Genomic and machine learning approaches to predict antimicrobial resistance in Stenotrophomonas maltophilia

Abstract

Stenotrophomonas maltophilia is a multidrug-resistant pathogen, which poses a major challenge to clinical management due to its increasing resistance to common antibiotics, such as levofloxacin (LEV) and trimethoprim-sulfamethoxazole (SXT), and poor clinical response to treatment. There is an urgent need for rapid and reliable antimicrobial susceptibility testing (AST) methods to improve treatment outcomes. This study collected 441 S. maltophilia strains, performed whole-genome sequencing, and used machine learning to identify key resistance determinants for LEV and SXT, constructing predictive models for resistance phenotypes. The 441 S. maltophilia strains we collected show significant genomic diversity and representative lineage distribution. Machine learning identified key resistance markers for LEV and SXT, improving area under the curve values to 92.80% for LEV and 95.44% for SXT. Validation accuracies reached 94.87% for LEV and 96.27% for SXT. Mutations in parC, smeT, and gyrA were strongly associated with LEV resistance. The gene presence of sul1, sul2, and CEQ03_18740, as well as gene mutations in Gsh2, prmA, and gspD, were highly correlated with SXT resistance. These findings suggest that integrating genome-based markers can enhance the prediction of antimicrobial resistance, offering a robust method for clinical application. Genotypic AST can reliably predict resistance phenotypes, providing a promising alternative to traditional AST methods for S. maltophilia infections.

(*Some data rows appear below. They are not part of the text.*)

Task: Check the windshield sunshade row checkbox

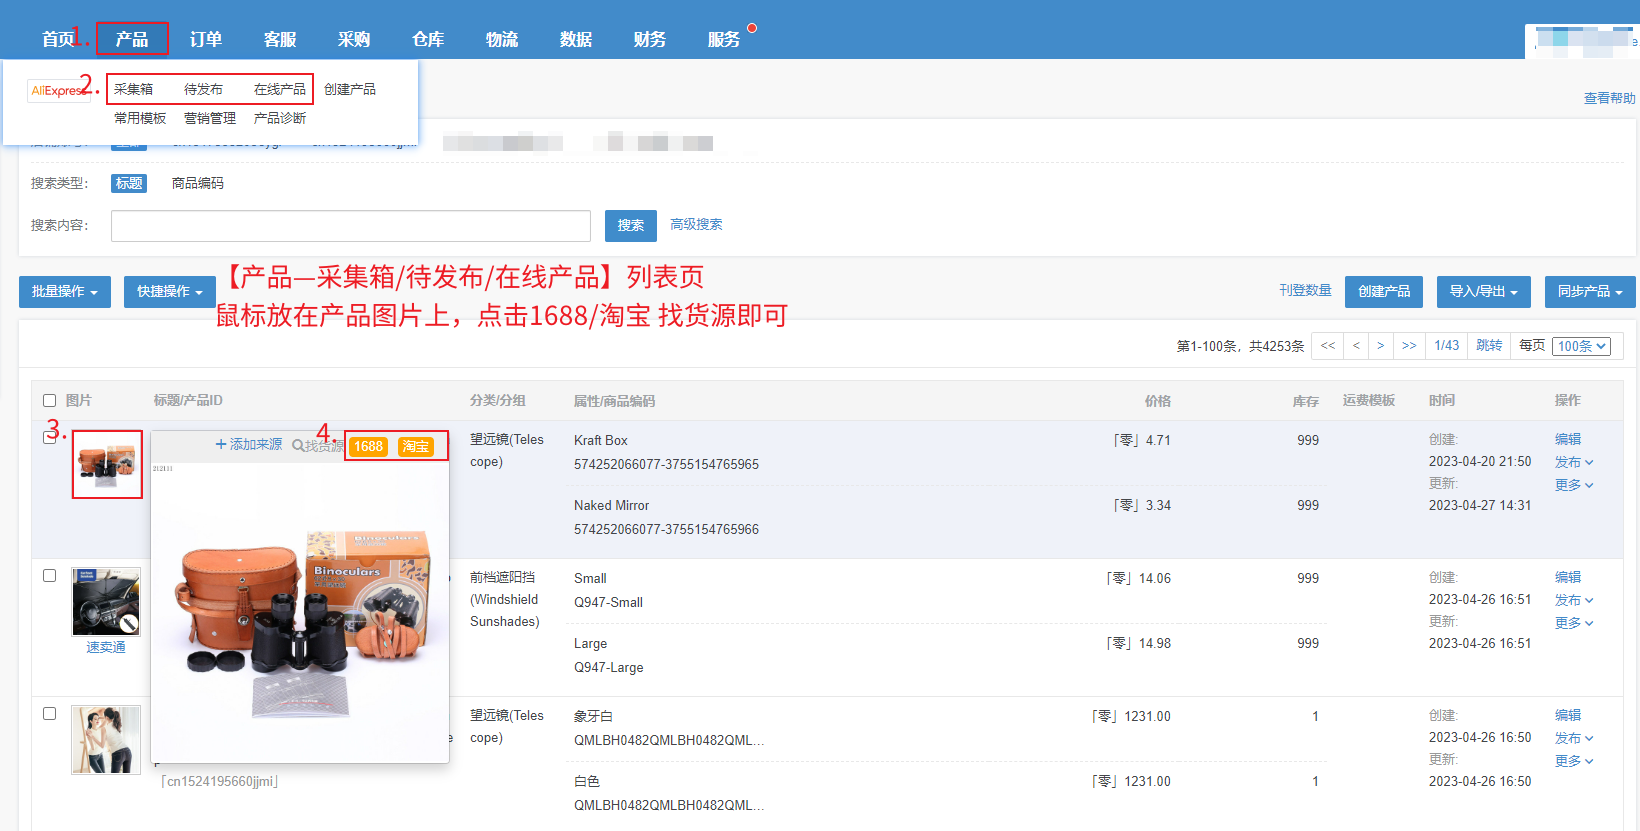Action: click(49, 575)
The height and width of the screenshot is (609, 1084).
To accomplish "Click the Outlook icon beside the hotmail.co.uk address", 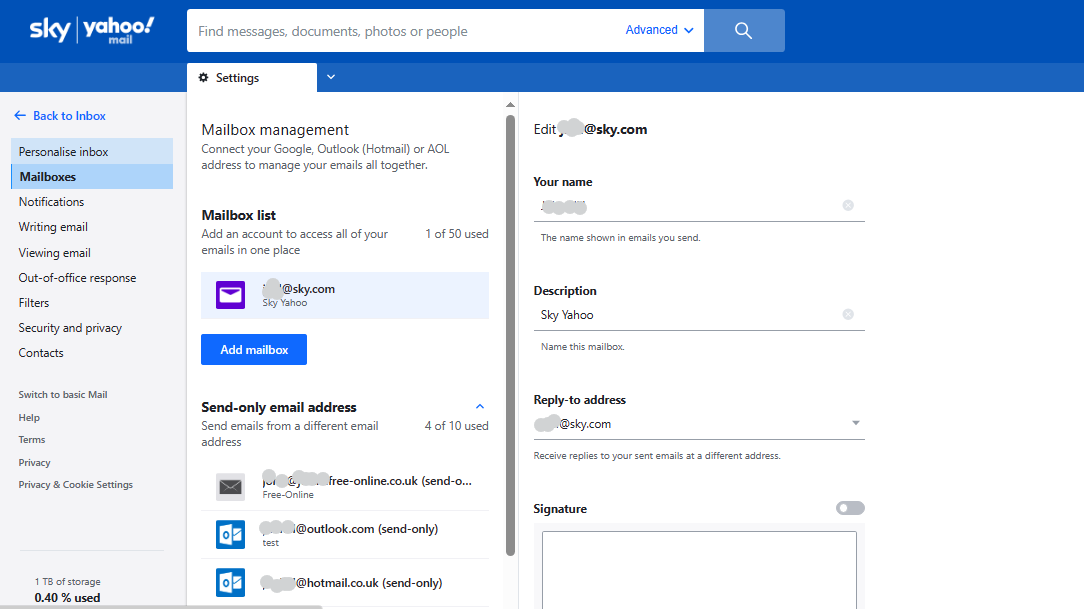I will click(x=230, y=582).
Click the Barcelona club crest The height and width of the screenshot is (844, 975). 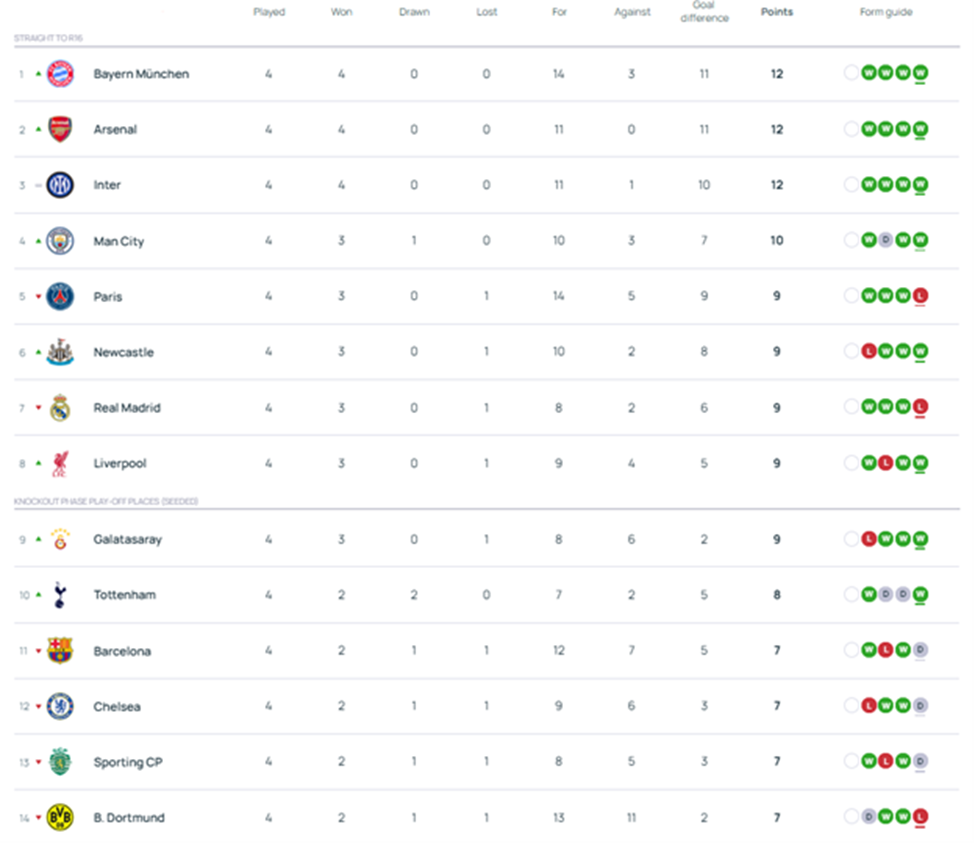[x=60, y=651]
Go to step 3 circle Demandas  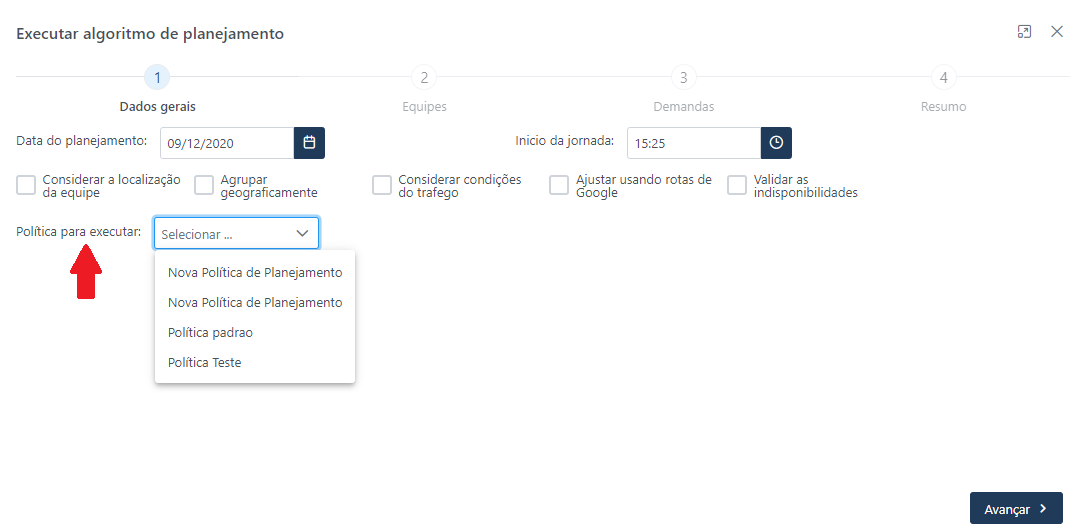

Importance: Stenotrophomonas maltophilia is an emerging multidrug-resistant pathogen, making treatment challenging and requiring more effective diagnostic methods. This study offers a novel approach by integrating whole-genome sequencing with machine learning to identify key resistance markers for levofloxacin and trimethoprim-sulfamethoxazole. The predictive models developed can reliably forecast antimicrobial resistance phenotypes, providing a faster and more accurate alternative to traditional susceptibility testing. This approach not only enhances clinical decision-making but also aids in the timely administration of appropriate therapies. By identifying specific genomic markers associated with resistance, this study lays the foundation for future development of personalized treatment strategies, addressing the growing concern of antibiotic resistance.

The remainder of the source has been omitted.